Eight of the 45 MCPs are already classified as virulence-related genes, as they are known to be (i) involved with the TCP (VC0825 and VC0840) (see Fig. S3 in the supplemental material), (ii) implicated in the expression of a hemolysin (VCA0220), (iii) encoded on the second Vibrio-specific pathogenesis island (VC0512 and VC0514) (see Fig. S3 in the supplemental material), or (iv) expressed only during infection of a human host (VC0216, VCA1056, and VCA0176) (20). Four other MCPs that are not currently classified as virulence-related proteins, VC0449, VC1403, VCA0906, and VCA1034, are associated with recognized virulence-related proteins (S ≥ 0.4). VC0449 is associated with two phage-related replication proteins, RstA1 (VC1454) and RstA2 (VC1463), and is known to be induced by N-acetylglucosamine, the chitin polymer subunit. This is notable because chitin induces competence in V. cholerae and has been implicated in the transfer of the CTXphi prophage among toxigenic strains (65), suggesting a role for the VC0449 MCP in regulating this process. Another MCP in this group, VCA1034, also appears to be involved in chitin-induced regulation. VCA1034 is cotranscribed with, and thought to interact with, an extracellular N-acetylglucosamine binding protein, VCA1033. It is also linked to the vibriobactin outer membrane binding protein (VC2211), the RTX toxin (VC1451), and a CheY-like response regulator (VCA1086). A third MCP in this group, VCA0906, is associated with HutZ (VCA0907). Finally, the fourth member of this group, VC1403, is associated with a single virulence-related protein, VC1817. This protein is annotated as a sigma-54-dependent transcriptional regulator. Such proteins regulate the expression of genes whose promoters are specifically recognized by the sigma-54 subunit of RNA polymerase. The set of genes regulated by VC1817 is unknown, but genes transcribed by the sigma-54 RNA polymerase include iron uptake-related genes, the immunogenic protein VCA0144, and genes required for motility (60). Elimination of the sigma-54 subunit results in attenuation of virulence in V. cholerae, and this attenuation is not entirely due to the loss of motility (29, 34).

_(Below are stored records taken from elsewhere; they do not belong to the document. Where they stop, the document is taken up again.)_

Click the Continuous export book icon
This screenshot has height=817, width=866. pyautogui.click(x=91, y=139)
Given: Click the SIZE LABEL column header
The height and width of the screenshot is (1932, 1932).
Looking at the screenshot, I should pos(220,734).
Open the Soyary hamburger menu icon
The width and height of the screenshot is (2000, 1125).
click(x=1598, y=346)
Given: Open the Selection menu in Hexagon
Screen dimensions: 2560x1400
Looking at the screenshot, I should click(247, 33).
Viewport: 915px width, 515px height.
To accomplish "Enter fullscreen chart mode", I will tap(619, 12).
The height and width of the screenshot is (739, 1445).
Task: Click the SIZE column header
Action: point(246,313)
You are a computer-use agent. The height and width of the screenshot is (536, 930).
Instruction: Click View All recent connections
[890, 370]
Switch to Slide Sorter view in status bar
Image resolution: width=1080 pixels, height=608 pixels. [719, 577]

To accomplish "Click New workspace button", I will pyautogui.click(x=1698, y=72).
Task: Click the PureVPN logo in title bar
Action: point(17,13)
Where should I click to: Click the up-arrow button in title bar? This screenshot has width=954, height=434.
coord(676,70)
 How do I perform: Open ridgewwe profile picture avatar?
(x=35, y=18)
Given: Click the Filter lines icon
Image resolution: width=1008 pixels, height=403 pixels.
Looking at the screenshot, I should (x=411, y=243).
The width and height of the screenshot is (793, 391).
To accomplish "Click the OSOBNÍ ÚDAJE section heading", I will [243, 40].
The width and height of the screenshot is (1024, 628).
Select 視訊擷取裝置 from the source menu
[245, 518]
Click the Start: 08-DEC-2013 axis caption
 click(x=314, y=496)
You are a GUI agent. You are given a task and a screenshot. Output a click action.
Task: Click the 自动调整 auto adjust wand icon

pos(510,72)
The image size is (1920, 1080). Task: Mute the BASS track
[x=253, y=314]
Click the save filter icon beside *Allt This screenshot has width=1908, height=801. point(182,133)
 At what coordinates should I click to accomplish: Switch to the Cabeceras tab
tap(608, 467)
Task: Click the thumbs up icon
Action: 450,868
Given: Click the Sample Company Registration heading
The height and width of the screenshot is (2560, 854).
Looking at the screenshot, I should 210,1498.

Of the 117 disproportionately associated proteins with no GO biological-process annotation, 86 are annotated as “hypothetical proteins,” and 74 of these have no GO annotation at all. Some of these 74 proteins are candidates for functional assignment. For example, VC2735 is encoded upstream of the eps operon and is thought to be cotranscribed with VC2736 as part of an operon that is divergently transcribed from the eps operon (49, 56). The eps operon plays a central role in virulence. It encodes the type II secretion system (T2SS) (and not, as implied by the genome annotation, the general secretion pathway ), a set of proteins that facilitates the export of the cholera toxin and a hemagglutinin/protease protein and that is also involved in the secretion of the filamentous phage that encodes the cholera toxin (12, 55). This diversity of substrates is an unusual feature of the V. cholerae T2SS (11). Figure Figure66 shows the proteins that interact with VC2735 and the chromosomal arrangement of the genes around it. As shown in Fig. Fig.6,6, the divergently transcribed eps genes encode proteins that form a tight cluster. With the exception of VC2733, all the proteins in this cluster have orthologs in the other 11 genomes. The location of the gene encoding VC2735 is often occupied by genes that modulate some aspect of protein secretion in other species (18), but it is not a homolog of any of these proteins. VC2735 has an S4 RNA-binding motif that indicates it may play a role in translational regulation. The gene downstream of VC2735 in the putative operon encodes a redox-sensitive chaperone that is similarly disproportionately connected to virulence proteins. Chaperones similar to VC2736 are activated in response to oxidative stress and elevated temperature; they are very efficient chaperones (26). Chaperones are also commonly required to aid in the translocation and assembly of secreted proteins. We speculate that VC2735 and VC2736 are involved in translational regulation and protein stabilization under the changing conditions faced by V. cholerae, possibly when the cells enter the human host. Under these conditions, the role of the T2SS changes from involvement in filamentous phage production to secretion of cholera toxin. Presumably, deletion of these two genes would lead to a decrease in the production of cholera toxin under infective conditions.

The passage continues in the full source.